Battle of the British Twins: Triumph Bonneville vs. BSA Lightning
In the mid 1960s, two of the fastest bikes on the road were British
Bold, British and beautiful, the BSA Lightning and T120 Bonneville go head to head.
Photos by Robert Smith
In the mid 1960s, two of the fastest bikes on the road were British: the Triumph Bonneville and the BSA Lightning. Both were 650cc parallel twins, but in design and execution they were very different machines. So which was the better bike?
1967The harsh fluorescent lights of London’s Ace Café cast an eerie glow over a line of parked motorcycles, picking out patches of chrome and polished alloy. Though the Ace has seen its best days, it’s still a destination for “rockers,” the neon sign still a beacon over the North Circular Road, the jukebox still booming out Eddie Cochran and the thick, brown tea still served in cracked white mugs.
Mike “The Bike” Dickens swings his Triumph Bonneville into the parking lot as “Big Dave” Woolley is climbing off his BSA Lightning, engine ticking as it cools in the night air. Each 650cc bike is its maker’s flagship: the Meriden-built Bonneville is top dog in production racing and the BSA from Small Heath, Birmingham, powers race-winning sidecar outfits. Dickens catches Woolley’s eye.
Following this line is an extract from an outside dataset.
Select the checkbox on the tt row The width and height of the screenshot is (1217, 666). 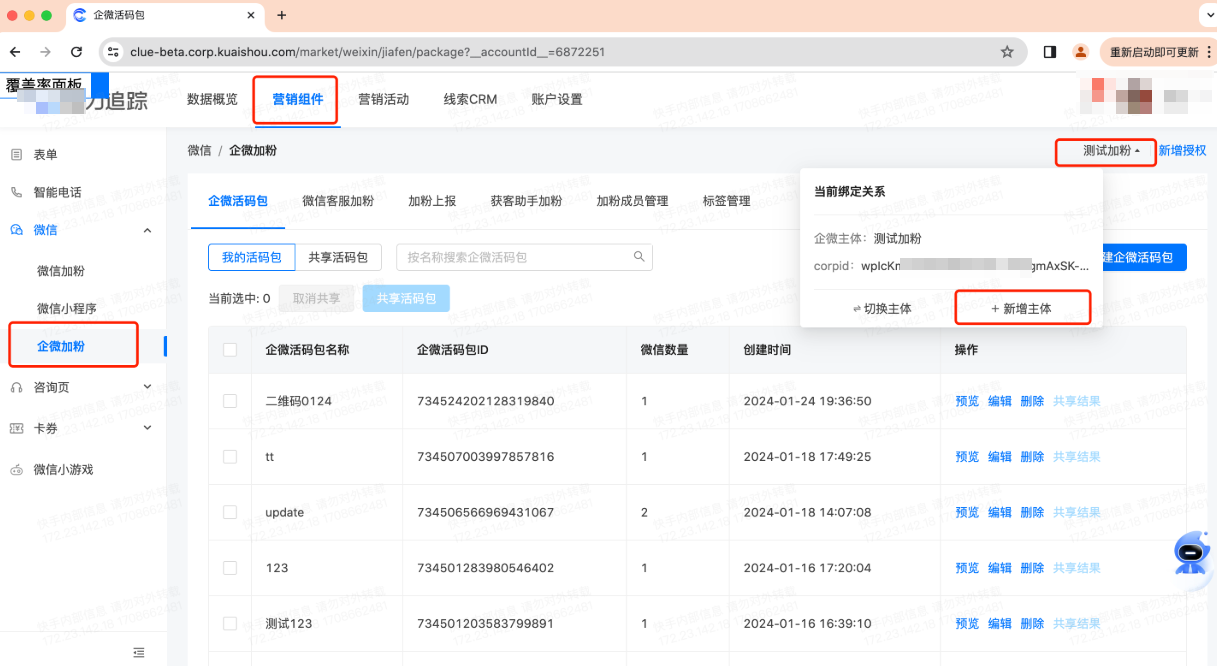click(x=229, y=456)
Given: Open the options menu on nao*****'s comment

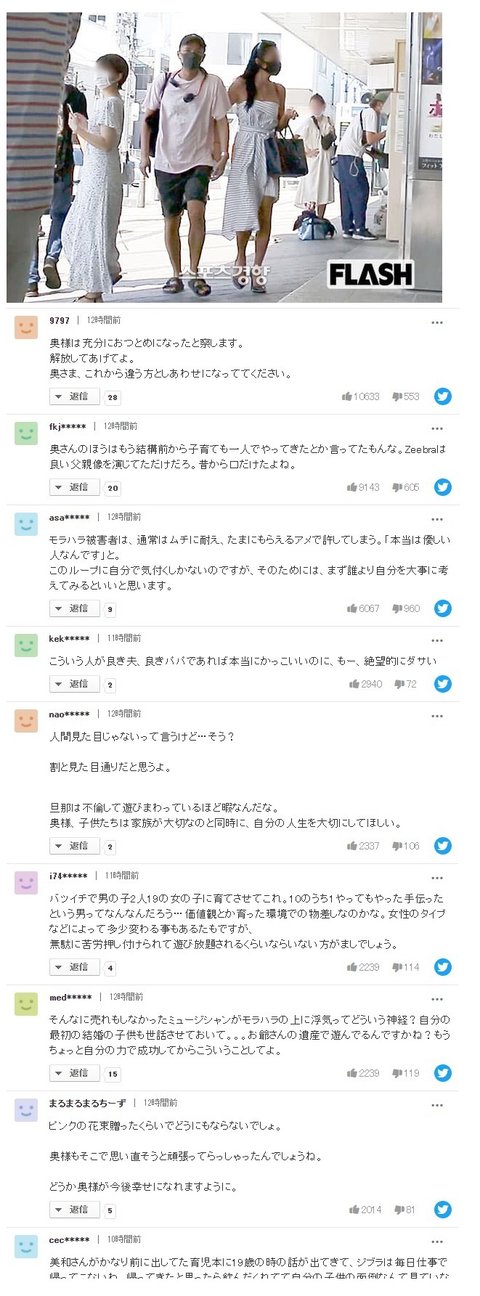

They know what they have to do.
Woolley prods the BSA back into life, crunches into first and swings around alongside Dickens. They stare briefly at each other, rev their engines and rip out onto the black tarmac of the “Norf Circ.” The Bonneville’s torque pulls it into a short lead, but the BSA’s freer-revving motor brings it alongside as Dickens snicks the Triumph into second. They trade wheel lengths through the gears, the BSA inching ahead as its revs build in fourth gear.
The Neasden traffic circle looms ahead. Woolley drops the Lightning through third into second, swings left into the circle, then guns the BSA back onto the straightaway. Dickens takes a tighter line and carries more speed into the turn, pulling alongside as they exit the circle. In the distance is the notorious Iron Bridge and its wicked, humped curve. It’s claimed the lives of many café racers, but Woolley and Dickens are oblivious to the danger, both hunched over their respective gas tanks, throttles wide open. May the best man win.
Well, it could have happened like that. Woolley certainly lived in London then, and he owned a BSA. Dickens, though, would have had to fly in from Canada for the hypothetical race, but he would have gladly been on the Triumph. They’re both riding together today, however, cruising the back roads of Surrey, British Columbia, for our modern-day road test comparing these signature bikes from BSA and Triumph.
The bikesAlthough BSA and Triumph were competing brands, in 1951 both makers became part of one company when Triumph owner Jack Sangster sold his company to the BSA Group. BSA was by far the bigger company, involved in auto manufacturing, machine tools and numerous other engineering activities. But the Triumph division’s abrasive managing director Edward Turner managed to keep the BSA influence to a minimum until he retired in 1964. They were maintained as distinct brands, and until the late 1960s, each division’s machines were discrete designs sharing few components, built in different factories, and sold through separate dealer networks.